Exercise requirements
Locate, in the data below, the line that contains "SORT BY (589, 146)" and the line that contains "Public (205, 2422)"; reproduce exactly those two lines and every line between them, nothing more.

--

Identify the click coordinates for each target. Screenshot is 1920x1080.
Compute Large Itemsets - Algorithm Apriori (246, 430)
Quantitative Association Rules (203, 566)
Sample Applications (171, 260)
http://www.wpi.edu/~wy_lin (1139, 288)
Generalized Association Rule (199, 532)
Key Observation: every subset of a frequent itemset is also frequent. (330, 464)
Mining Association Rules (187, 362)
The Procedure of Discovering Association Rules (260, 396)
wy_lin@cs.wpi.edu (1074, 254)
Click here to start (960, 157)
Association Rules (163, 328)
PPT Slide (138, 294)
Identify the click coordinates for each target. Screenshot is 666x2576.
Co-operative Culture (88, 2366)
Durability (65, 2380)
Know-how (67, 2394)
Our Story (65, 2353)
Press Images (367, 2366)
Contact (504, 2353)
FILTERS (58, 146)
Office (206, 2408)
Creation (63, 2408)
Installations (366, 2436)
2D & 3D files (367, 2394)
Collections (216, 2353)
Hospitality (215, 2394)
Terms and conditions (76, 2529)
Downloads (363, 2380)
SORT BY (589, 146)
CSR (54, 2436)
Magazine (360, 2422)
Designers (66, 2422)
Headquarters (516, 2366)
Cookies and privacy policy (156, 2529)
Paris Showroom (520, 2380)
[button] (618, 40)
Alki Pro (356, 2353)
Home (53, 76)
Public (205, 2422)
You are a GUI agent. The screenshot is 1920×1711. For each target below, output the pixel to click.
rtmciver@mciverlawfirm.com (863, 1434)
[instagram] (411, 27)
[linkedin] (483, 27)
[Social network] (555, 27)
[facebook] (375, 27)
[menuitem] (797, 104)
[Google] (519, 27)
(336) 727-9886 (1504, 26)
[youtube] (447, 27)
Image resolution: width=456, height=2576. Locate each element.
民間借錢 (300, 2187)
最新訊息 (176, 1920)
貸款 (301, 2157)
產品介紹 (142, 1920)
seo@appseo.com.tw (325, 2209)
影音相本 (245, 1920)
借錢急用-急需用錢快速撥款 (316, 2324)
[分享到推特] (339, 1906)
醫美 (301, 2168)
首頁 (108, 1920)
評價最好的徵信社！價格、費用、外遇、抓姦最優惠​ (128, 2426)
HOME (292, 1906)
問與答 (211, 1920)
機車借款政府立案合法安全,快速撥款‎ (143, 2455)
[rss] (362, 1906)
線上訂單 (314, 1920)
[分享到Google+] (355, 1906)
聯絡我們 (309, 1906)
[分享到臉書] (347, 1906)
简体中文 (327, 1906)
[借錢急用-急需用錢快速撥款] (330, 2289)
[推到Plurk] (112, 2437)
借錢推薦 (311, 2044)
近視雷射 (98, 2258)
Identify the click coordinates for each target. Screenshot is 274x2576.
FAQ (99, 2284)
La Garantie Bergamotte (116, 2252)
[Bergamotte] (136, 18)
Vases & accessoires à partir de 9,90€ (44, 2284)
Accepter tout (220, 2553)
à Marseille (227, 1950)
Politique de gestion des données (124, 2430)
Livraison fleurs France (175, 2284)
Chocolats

--

Output for this exercise
SORT BY (589, 146)
CSR (54, 2436)
Magazine (360, 2422)
Designers (66, 2422)
Headquarters (516, 2366)
Cookies and privacy policy (156, 2529)
Paris Showroom (520, 2380)
[button] (618, 40)
Alki Pro (356, 2353)
Home (53, 76)
Public (205, 2422)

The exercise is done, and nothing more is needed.